One approach is to put together a set of additional prescriptions: I might say that I need to know the fees for a service, and so I can only work with data where that field is filled in. If someone else has the same need, then we can agree to always use that field. We might even go further, and say “We offer HSDS-compilant data, always with fees”. Obviously, in practice, it’s likely to be a set of requirements, that we can bundle up and call an “extension” or a “profile”, or something. This approach is great when (and this list isn’t exhaustive):
- there’s a clearly defined need, and agreement around what’s being described
- there’s some level of coordination, and the opportunity for the creation of a new artefact
- a particular approach is required for a particular context - as in the priorities of OR-UK
Another approach is to devise a framework by which data can be described. If I need data that has fees included, then I can check a bunch of data sources, and see if they include fees. The same holds if I need data that uses AIRS, or both AIRS and fees. I might even publish the results of my checking, so that anyone else in my situation can understand what data they can use.

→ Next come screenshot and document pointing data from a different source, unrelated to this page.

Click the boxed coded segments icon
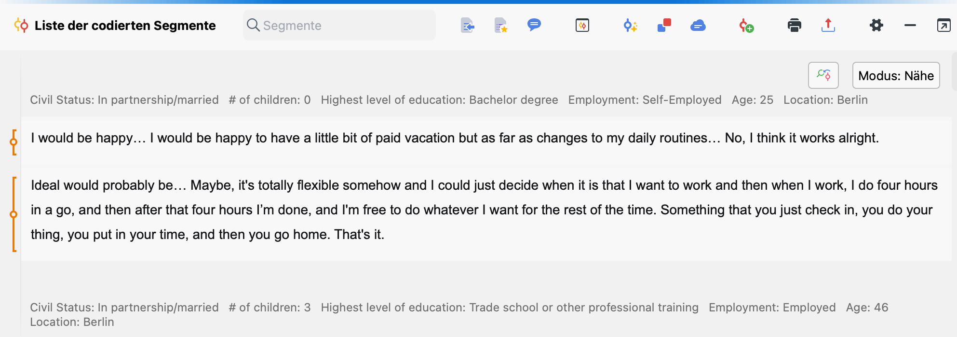The image size is (957, 337). coord(582,25)
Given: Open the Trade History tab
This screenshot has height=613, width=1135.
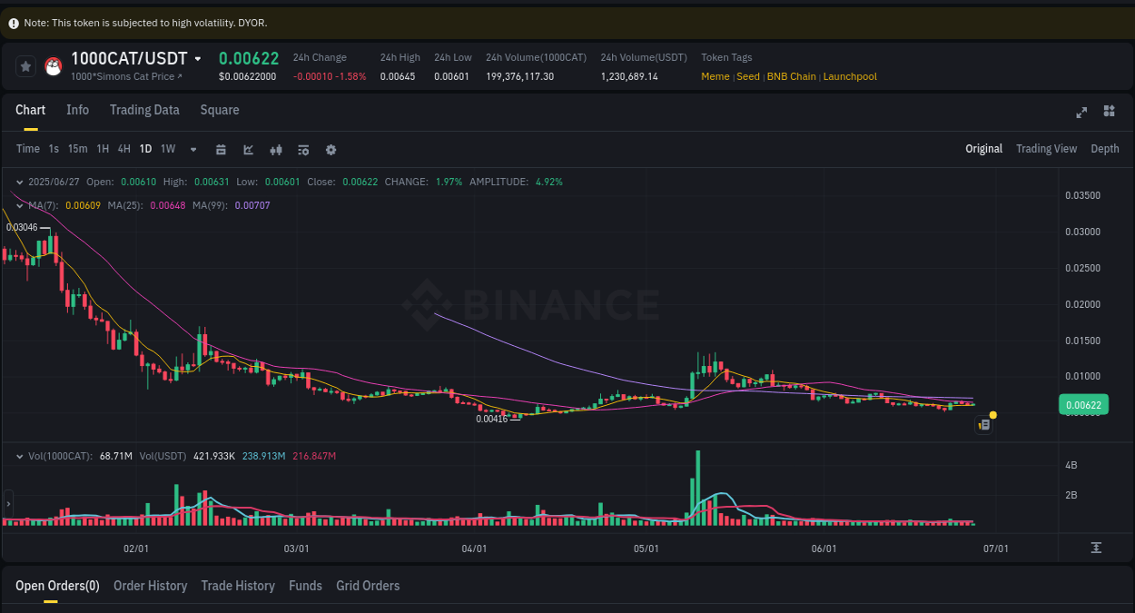Looking at the screenshot, I should pyautogui.click(x=238, y=586).
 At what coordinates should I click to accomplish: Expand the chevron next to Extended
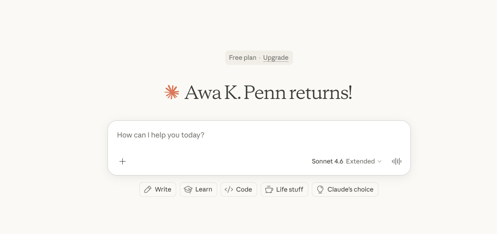(380, 161)
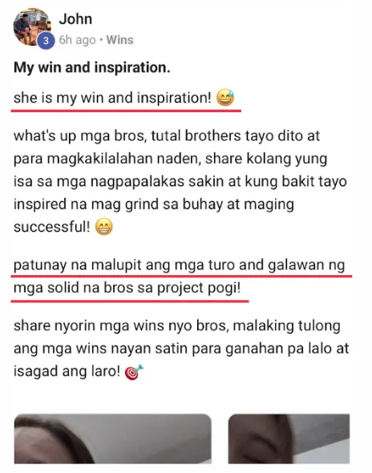Screen dimensions: 372x473
Task: Click the grinning emoji after successful
Action: coord(103,227)
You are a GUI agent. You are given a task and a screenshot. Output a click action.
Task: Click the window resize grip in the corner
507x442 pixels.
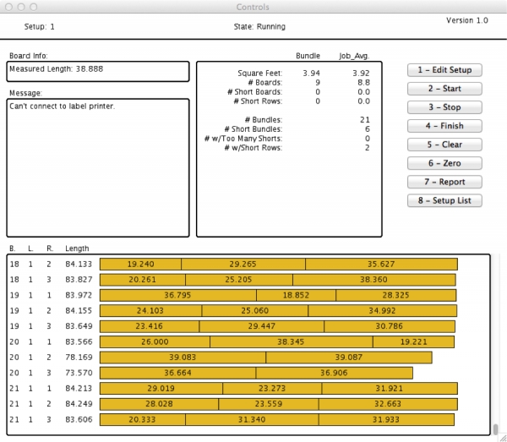(500, 436)
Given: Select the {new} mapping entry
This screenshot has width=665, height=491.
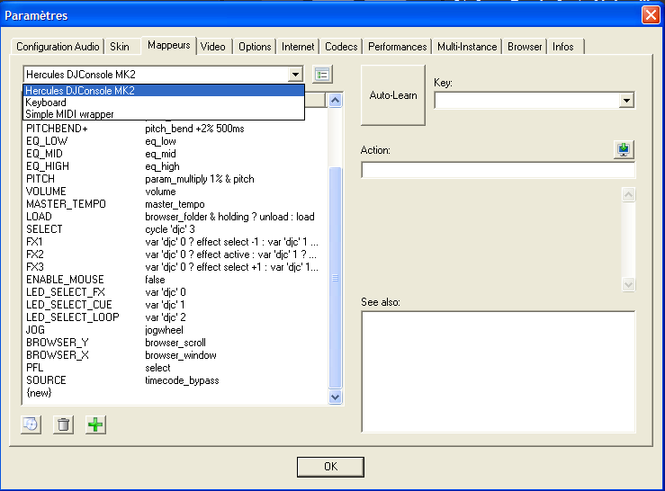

We recently made a quality dashboard for 360Giving which is based on the idea that we can describe the qualities of data, rather than judge that data is “good quality” or “bad quality”. We’ve picked ~10 features of data that we think are useful to know about (such as grant duration, location codes, recent publication) and run a daily test of all the data in order to provide a report of what data has what qualities. This is intended to set out our idea of what’s useful in data (we chose qualities based on research) and provide a basis for potential data users to discover data that might be useful for them.
This approach is useful when (again, not exhaustive):
- there’s no one clearly defined need, but several ideas of what’s useful in particular contexts
- not all qualities are relevant to all data sources (e.g. an historic publication can never get a “recent publication” badge, and that’s ok, but means your data isn’t useful for a “this month in grantmaking” newsletter)
- there’s little use for a new artefact
These approaches are, of course, not mutually exclusive - but I think could help inform our discussion on how we proceed with extending/constraining/profiling HSDS.
In practical terms, the approaches do converge, so we don’t have to bake in a choice, right now and for all time.